Un an après l'assassinat du professeur d'histoire à Conflans-Sainte-Honorine, les hommages prendront différentes formes dans les établissements scolaires ce vendredi.

Un an après l'assassinat de Samuel Paty, comment enseigne-t-on la laïcité dans les salles de classe? Alors qu'un hommage est attendu ce vendredi dans les établissements scolaires à la veille de la mort du professeur d'histoire-géographie, les enseignants abordent de diverses manière les commémorations.

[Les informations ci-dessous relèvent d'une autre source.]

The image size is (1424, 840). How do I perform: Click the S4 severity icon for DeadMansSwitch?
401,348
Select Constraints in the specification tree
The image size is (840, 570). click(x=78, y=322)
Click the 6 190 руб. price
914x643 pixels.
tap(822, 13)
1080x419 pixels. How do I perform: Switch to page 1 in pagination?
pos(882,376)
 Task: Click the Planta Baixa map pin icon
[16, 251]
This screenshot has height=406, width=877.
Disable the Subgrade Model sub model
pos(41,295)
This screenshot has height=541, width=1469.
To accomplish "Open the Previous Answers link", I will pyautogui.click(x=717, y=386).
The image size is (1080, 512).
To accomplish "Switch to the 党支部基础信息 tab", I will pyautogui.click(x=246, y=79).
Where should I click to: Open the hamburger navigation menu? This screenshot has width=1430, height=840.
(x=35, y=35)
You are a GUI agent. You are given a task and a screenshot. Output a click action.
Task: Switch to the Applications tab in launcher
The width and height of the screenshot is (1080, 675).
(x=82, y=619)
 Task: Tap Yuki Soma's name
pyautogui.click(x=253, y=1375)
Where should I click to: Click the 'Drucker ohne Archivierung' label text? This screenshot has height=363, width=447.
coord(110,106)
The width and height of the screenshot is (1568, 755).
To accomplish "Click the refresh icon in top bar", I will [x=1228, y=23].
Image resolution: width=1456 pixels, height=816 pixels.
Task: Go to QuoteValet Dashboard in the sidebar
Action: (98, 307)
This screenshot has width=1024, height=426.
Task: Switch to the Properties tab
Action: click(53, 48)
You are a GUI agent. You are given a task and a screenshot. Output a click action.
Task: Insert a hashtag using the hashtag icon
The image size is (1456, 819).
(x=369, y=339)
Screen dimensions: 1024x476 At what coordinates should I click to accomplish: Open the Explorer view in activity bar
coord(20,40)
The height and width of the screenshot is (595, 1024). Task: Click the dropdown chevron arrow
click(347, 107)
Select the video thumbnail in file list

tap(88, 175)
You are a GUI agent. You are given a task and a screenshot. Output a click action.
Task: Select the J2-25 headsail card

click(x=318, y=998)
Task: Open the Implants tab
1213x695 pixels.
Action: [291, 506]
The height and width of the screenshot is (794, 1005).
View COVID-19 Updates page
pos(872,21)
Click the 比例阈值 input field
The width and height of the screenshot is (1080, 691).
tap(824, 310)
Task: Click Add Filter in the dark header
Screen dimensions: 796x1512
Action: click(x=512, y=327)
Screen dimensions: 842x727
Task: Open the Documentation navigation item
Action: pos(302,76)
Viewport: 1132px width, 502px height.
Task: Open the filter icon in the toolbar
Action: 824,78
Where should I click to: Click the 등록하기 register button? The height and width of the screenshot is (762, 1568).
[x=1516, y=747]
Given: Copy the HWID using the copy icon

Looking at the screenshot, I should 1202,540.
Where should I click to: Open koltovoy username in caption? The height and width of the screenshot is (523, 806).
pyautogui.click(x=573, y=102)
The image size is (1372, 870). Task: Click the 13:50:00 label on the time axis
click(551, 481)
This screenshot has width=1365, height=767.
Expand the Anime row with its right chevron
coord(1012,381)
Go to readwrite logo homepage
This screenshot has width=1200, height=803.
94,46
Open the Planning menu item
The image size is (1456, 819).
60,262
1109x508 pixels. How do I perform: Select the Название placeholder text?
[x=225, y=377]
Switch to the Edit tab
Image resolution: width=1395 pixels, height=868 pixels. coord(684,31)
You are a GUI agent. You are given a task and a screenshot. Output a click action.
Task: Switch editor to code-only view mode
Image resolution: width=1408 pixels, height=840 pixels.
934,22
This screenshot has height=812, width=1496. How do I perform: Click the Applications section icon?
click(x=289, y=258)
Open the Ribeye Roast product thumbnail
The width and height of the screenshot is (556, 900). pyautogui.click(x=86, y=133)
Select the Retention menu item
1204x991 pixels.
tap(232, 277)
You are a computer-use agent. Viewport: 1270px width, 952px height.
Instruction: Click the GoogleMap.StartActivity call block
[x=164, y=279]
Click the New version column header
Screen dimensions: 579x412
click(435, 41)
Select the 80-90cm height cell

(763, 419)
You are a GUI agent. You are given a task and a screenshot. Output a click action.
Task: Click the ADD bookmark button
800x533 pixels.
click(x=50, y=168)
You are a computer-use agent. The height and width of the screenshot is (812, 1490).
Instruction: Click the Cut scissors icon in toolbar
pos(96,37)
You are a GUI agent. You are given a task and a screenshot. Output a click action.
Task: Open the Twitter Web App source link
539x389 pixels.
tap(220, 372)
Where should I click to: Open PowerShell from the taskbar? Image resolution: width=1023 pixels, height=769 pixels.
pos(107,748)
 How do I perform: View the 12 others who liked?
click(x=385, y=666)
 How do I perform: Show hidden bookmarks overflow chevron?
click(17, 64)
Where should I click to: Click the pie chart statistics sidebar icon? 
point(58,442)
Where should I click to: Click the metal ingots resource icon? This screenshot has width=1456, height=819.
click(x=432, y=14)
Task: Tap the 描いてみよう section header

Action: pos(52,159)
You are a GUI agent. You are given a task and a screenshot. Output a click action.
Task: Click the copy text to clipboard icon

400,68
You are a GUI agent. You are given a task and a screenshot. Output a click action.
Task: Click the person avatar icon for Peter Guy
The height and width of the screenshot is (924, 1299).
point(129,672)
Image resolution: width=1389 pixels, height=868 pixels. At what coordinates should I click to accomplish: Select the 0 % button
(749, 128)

Sandrine Mauruc est principale du collège Henri Matisse de Nice. Selon elle, il y a eu un gros travail pédagogique à faire autour du drame durant l'année écoulée. Et un hommage, venant des élèves, va être rendu au sein du rectorat de Nice, avec une photo:

"C'est un travail réalisé l'année scolaire dernière, à la suite des événements. Une classe de 4e avait effectué un travail en arts plastiques et en Français, de façon à se réapproprier et réinterpréter le tableau de Delacroix La liberté guidant le peuple. Ce travail a été retenu par le rectorat et sera dévoilé tout à l'heure, lors de l'hommage à Samuel Paty, avec l'attribution de son nom à une salle spécifique au rectorat", explique-t-elle.

La proviseure témoigne également de l'émotion ressentie par ses élèves à la suite du drame du 16 octobre 2020. Loin du fossé imaginé par beaucoup entre élèves et professeurs, bon nombre d'entre eux se sont inquiétés pour leurs enseignants et sur leur capacité à refaire classe après ce traumatisme:

"L'année scolaire dernière, beaucoup beaucoup d'élèves étaient vraiment inquiets pour leurs professeurs, et attendaient le retour de vacances avec inquiétude" assure Sandrine Mauruc. "Ils s'étaient vraiment interrogés sur ce qu'ils avaient vécu, et comment ils allaient. On a même d'anciens élèves qui ont repris contact avec leurs professeurs, notamment en histoire-géographie, pour prendre de leurs nouvelles."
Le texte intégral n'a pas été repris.